February 2, 2025 marks the first enforcement provisions of the EU’s AI Act going into force. The initial phase targets what the regulation classifies as “unacceptable risk” AI systems — including social scoring, real-time biometric surveillance in public spaces, and manipulative AI designed to exploit vulnerabilities. Penalties for violations can reach €35 million or 7% of global annual turnover, whichever is higher. For a seed-stage startup, that is not a fine. It is an extinction event.

What actually changes today

The AI Act uses a tiered risk framework. Today’s enforcement covers only the top tier — prohibited practices. The heavier obligations around “high-risk” AI systems (hiring tools, credit scoring, medical diagnostics) will not kick in until August 2026. General-purpose AI model rules land in August 2025.

But the psychological weight of today’s date extends far beyond the banned categories. According to a survey from the European Digital SME Alliance, more than 60% of small and medium-sized tech companies say they are not adequately prepared for compliance with any phase of the AI Act. Nearly half reported that they had not yet conducted a risk classification of their own AI systems — a foundational first step.

The numbers suggest a gap that is not just technical but cognitive. Many companies were built in an environment where European AI regulation was theoretical.

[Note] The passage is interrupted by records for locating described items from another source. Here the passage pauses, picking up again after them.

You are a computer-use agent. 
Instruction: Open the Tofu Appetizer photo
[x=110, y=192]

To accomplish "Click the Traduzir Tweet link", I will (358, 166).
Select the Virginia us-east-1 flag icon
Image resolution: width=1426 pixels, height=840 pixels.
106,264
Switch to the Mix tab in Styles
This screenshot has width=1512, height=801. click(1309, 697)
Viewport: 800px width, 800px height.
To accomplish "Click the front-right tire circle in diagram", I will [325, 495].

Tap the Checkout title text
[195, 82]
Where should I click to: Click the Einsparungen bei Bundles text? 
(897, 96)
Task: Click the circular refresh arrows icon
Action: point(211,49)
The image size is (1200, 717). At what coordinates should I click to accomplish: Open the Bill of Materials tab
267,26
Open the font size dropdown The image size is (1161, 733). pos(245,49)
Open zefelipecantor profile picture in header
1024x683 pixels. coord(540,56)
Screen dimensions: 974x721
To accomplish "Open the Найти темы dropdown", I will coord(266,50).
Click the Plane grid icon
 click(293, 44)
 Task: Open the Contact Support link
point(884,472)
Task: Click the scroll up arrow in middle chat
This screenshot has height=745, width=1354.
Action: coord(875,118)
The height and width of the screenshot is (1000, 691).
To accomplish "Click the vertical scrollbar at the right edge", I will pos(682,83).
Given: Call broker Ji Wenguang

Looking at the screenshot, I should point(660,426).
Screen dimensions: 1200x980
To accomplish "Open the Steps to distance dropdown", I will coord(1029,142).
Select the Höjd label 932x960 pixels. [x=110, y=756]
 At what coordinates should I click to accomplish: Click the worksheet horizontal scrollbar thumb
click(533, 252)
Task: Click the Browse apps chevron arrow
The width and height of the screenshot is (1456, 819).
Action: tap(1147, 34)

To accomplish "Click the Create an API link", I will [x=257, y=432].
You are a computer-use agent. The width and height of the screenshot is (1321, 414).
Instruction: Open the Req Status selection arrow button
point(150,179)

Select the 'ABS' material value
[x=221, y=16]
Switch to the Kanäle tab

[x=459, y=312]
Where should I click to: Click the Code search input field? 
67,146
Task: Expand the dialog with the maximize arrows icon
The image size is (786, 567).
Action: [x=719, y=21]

Today, it is operational.

Why most startups say they are not ready

The readiness problem has three roots.

Regulatory ambiguity

Despite years of legislative debate, critical details remain unclear. The EU’s AI Office is still developing guidelines, codes of practice, and technical standards that will define what compliance actually looks like in practice. Startups building AI-powered products are, in many cases, trying to hit a target that is still being drawn.

Resource constraints

Large enterprises have already stood up dedicated AI compliance teams. Early-stage startups lack that luxury. Legal counsel specialising in AI regulation is expensive and scarce. For a team of twelve burning through runway, hiring a compliance officer presents a contradiction — revenue is needed to survive, but compliance is needed to operate.

A misaligned timeline

Startup development cycles and regulatory timelines operate on fundamentally different clocks. Products pivot quarterly. Regulations take years to draft and then arrive all at once — 144 pages of legislation referencing dozens of yet-to-be-published standards.

The broader competitive anxiety

This enforcement moment arrives amid growing unease about Europe’s position in the global AI race. While EU regulators have been finalising compliance frameworks, Chinese AI companies have been shipping products at a staggering pace — the recent launch of DeepSeek’s R1 model rattled markets and prompted fresh debate about whether Europe is regulating itself into irrelevance.

That anxiety is real, but it can also be overstated. Regulation and innovation are not necessarily zero-sum. GDPR was predicted to cripple European tech; instead, it created a global standard and a cottage industry of privacy-tech companies. The AI Act could follow a similar trajectory — painful in the short term, strategically advantageous over time.

Still, the timing matters. With stock markets jittery amid trade tensions and geopolitical uncertainty, European AI startups face a fundraising environment where investors are already cautious. Adding regulatory uncertainty does not help.

What startups can actually do right now

Founders who act decisively in the next six months — before the general-purpose AI rules land in August — could turn compliance into a competitive advantage.

First, determine where a product sits in the AI Act’s risk framework. The AI Act Explorer maintained by the Future of Life Institute is a practical starting point. If a product is nowhere near the prohibited categories, today’s enforcement date is mostly symbolic — but August 2025 and August 2026 are not.

Second, start building audit trails now — training data provenance, model decision logs, risk assessments. The AI Act places heavy emphasis on transparency, documentation, and human oversight. Investors increasingly want to see governance maturity as well.

Third, track the EU AI Office’s codes of practice currently being developed with industry input. Early visibility into what compliance looks like before the rules are finalised is a tangible advantage.

Finally, frame compliance work not as overhead but as de-risking. Smart VCs are already factoring regulatory readiness into due diligence. In a tightening market, that narrative matters.

The road ahead

Today’s enforcement is the beginning, not the climax. The most consequential provisions — governing high-risk systems, foundation models, and general-purpose AI — are still months away. The startups that treat this moment as a wake-up call rather than a crisis will be best positioned when the full regulatory weight lands.

Europe chose to regulate AI early and comprehensively. Whether that proves visionary or self-defeating depends less on the law itself and more on whether the ecosystem — founders, investors, and regulators — can build the infrastructure of trust that makes the whole framework functional.